> **Records for processing**:
Segment Open
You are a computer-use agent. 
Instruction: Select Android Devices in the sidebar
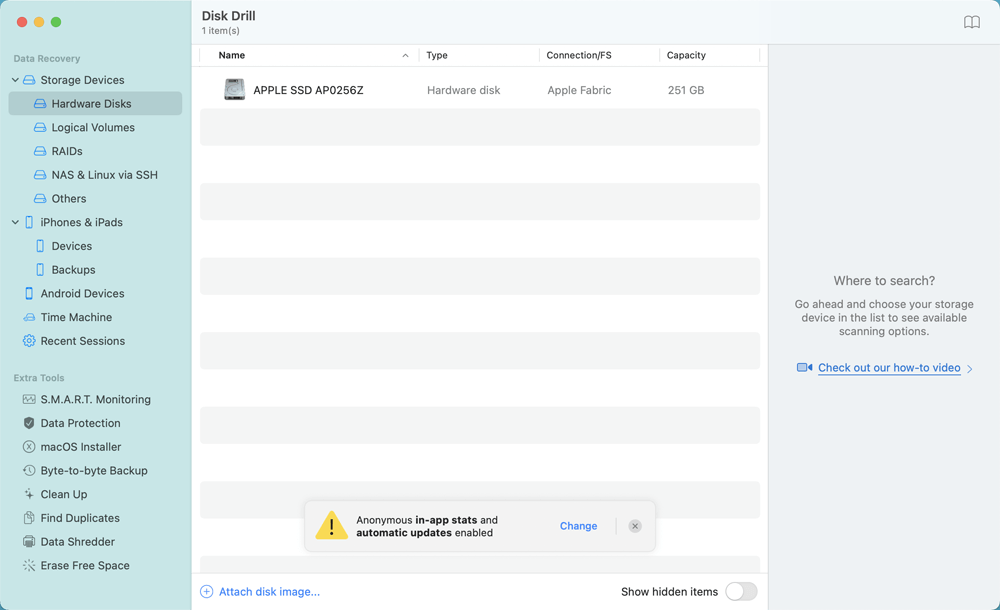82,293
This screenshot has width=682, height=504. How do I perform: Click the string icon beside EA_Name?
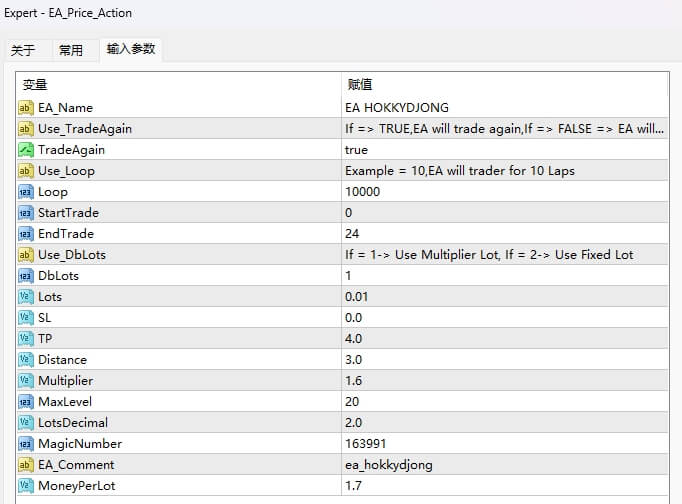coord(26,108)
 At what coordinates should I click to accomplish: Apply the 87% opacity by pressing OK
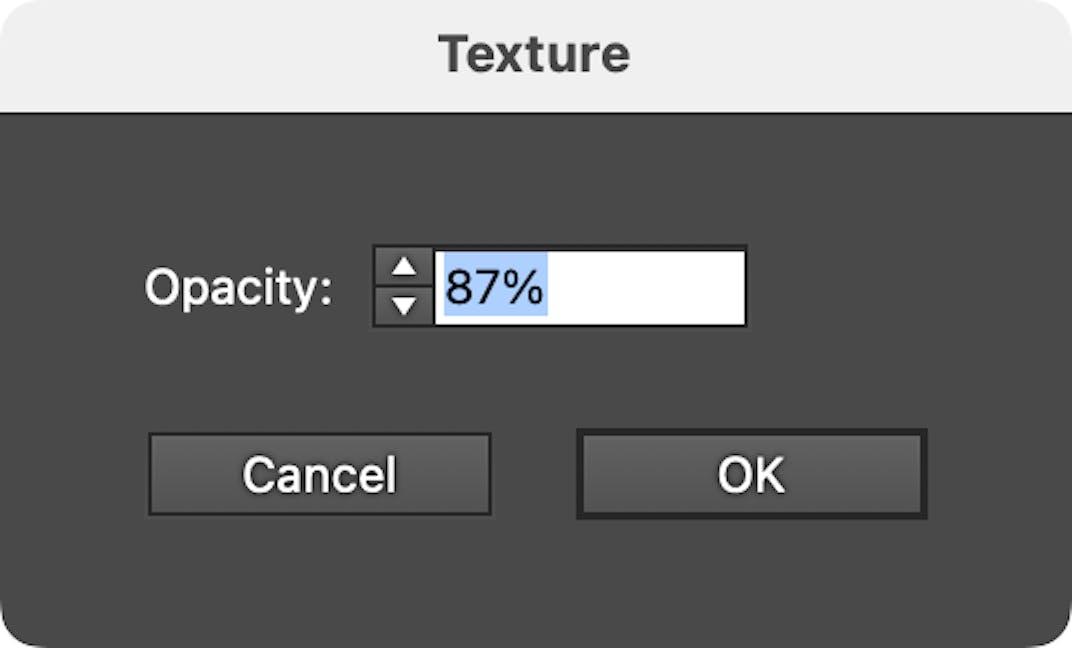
Segment Closed
> **Action item**:
Repeat the entries verbatim; no pictures.

> **Answer box**:
You are a computer-use agent. 
Instruction: Select Android Devices in the sidebar
82,293
This screenshot has width=682, height=504. How do I perform: Click the string icon beside EA_Name?
coord(26,108)
 At what coordinates should I click to accomplish: Apply the 87% opacity by pressing OK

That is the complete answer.